Engineering group expected to suspend shares after audit problems

Chris Walters

Engineering group Pressure Technologies expects to suspend its shares in two weeks’ time after its audit raised problems with how it has been reporting profits.

The issue, which relates to the timing of costs with certain contracts but not the overall profitability, will mean the audit and annual report are expected to be delayed.

The group’s shares would then be suspended from trading on the Alternative Investment Market from the day after its AGM, March 31, until the report is published. Pressure Technologies’ share price fell 13% when the market opened before recovering to be down 5% by 9am.

The problems have arisen at a time when Pressure Technologies does not have a CFO in post – James Locking left at the end of February, in a move announced in November, while his replacement Steve Hammell will join in May.

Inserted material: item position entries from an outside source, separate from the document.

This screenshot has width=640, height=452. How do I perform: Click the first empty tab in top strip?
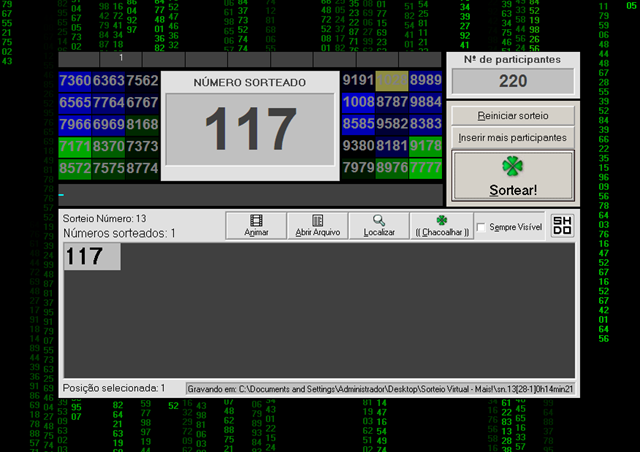(79, 59)
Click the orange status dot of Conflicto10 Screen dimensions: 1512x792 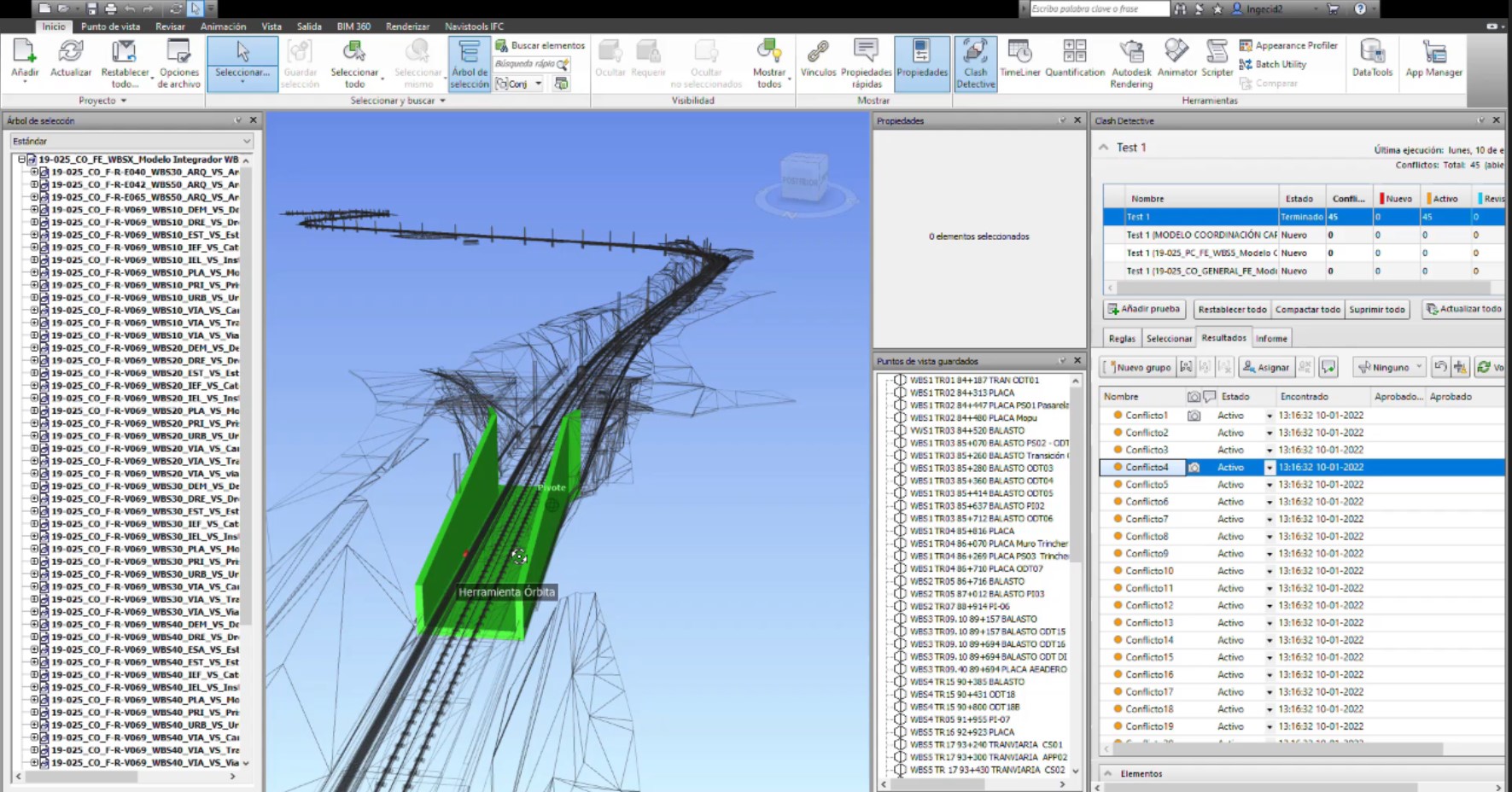tap(1117, 571)
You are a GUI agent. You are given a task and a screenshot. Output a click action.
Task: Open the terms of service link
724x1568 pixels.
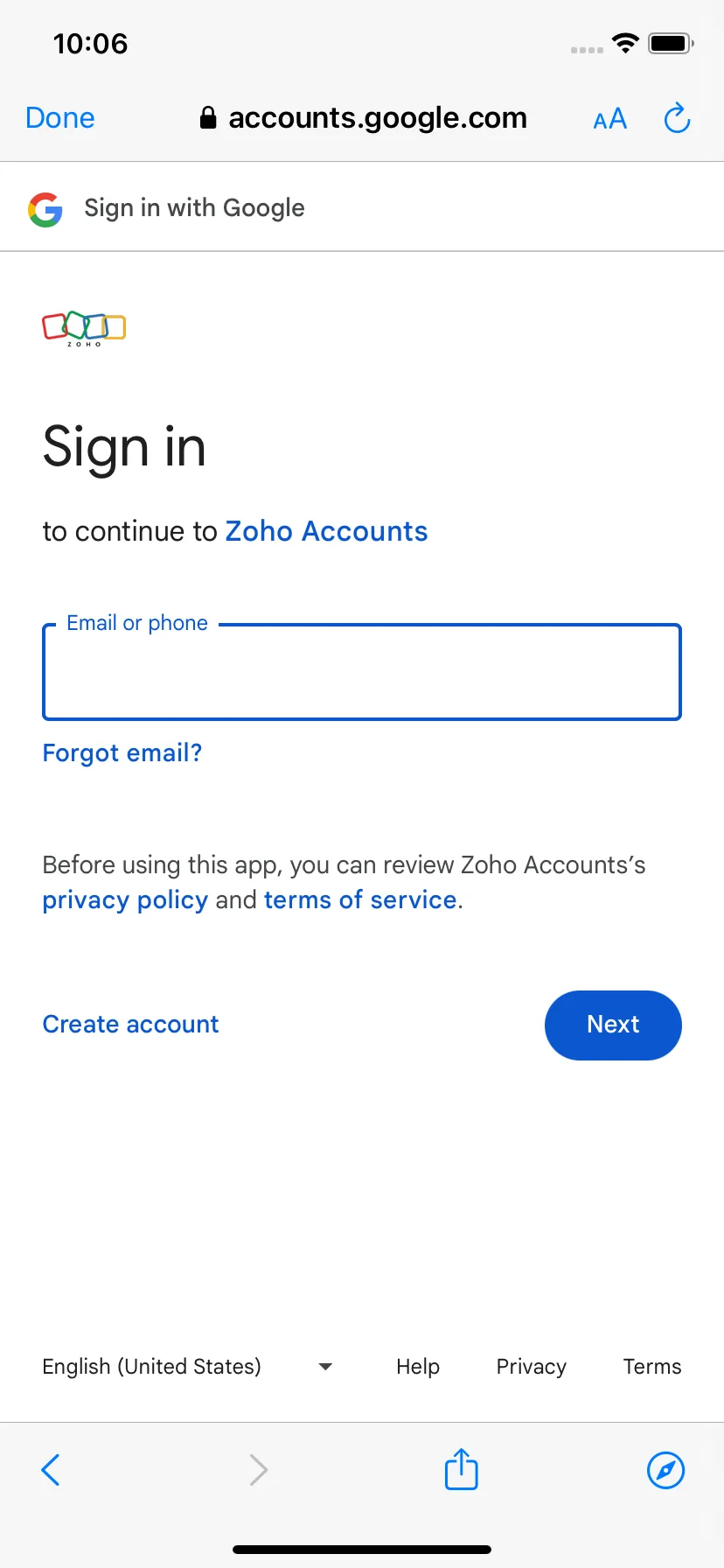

Sheffield-based Pressure Technologies has two divisions, Chesterfield Special Cylinders and Precision Machined Components, manufacturing safety-critical components and systems for global supply chains in oil and gas, defence, industrial and hydrogen energy markets.

Pressure Technologies had advised in November that its adjusted operating losses would be £1.4m in the year to October 1, 2022. It now expects those losses to be increased by £1.2m, while there will be restatements of the previous three years’ accounts.

The audit by Grant Thornton is now reviewing its accounting policy and past accounting treatment of “a small number” of long-term defence contracts within its Chesterfield Special Cylinders division (“CSC”).

For the past four years, costs have been accrued to achieve a uniform profit margin throughout the multi-year life of the contracts, resulting in cost deferrals at financial period ends.

But auditors have now said this approach is not in compliance with IFRS 15, which requires that all costs incurred in the period relating to the contract should be immediately expensed.

Pressure Technologies said: “Whilst this cost treatment impacted the timing of profit recognition between financial periods, it had no impact on either the total profitability of the contracts over their entire lives, nor the quantum or timing of cash flows.”

However it will mean there is an increase in operating profits of £2.3m over the remaining lives of these contracts, the majority of which is expected to be in this year’s and next year’s accounts.

Pressure Technologies also sought to reassure investors and said it “remains confident in underlying market opportunities and continues to foresee a return to profitability and positive cash generation in FY23”.

It announced an £18.2m contract to supply air pressure vessels for a major UK naval new construction programme last month, which is part of “a strong defence order book and pipeline”.